### What to do
Repeat every entry, word for word, leaving no line out.

### Record set
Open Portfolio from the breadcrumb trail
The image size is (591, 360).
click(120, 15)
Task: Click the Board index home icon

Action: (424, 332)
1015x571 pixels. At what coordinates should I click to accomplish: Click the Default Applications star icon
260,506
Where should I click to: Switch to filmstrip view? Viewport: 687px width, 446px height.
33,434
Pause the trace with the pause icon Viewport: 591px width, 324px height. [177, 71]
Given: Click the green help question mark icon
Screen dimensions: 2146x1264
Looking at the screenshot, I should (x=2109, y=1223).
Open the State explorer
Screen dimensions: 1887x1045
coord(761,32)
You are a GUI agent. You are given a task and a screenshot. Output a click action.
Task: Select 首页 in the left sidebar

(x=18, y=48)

### Exercise response
Open Portfolio from the breadcrumb trail
The image size is (591, 360).
click(120, 15)
Task: Click the Board index home icon

Action: (424, 332)
1015x571 pixels. At what coordinates should I click to accomplish: Click the Default Applications star icon
260,506
Where should I click to: Switch to filmstrip view? Viewport: 687px width, 446px height.
33,434
Pause the trace with the pause icon Viewport: 591px width, 324px height. [177, 71]
Given: Click the green help question mark icon
Screen dimensions: 2146x1264
Looking at the screenshot, I should (x=2109, y=1223).
Open the State explorer
Screen dimensions: 1887x1045
coord(761,32)
You are a GUI agent. You are given a task and a screenshot. Output a click action.
Task: Select 首页 in the left sidebar

(x=18, y=48)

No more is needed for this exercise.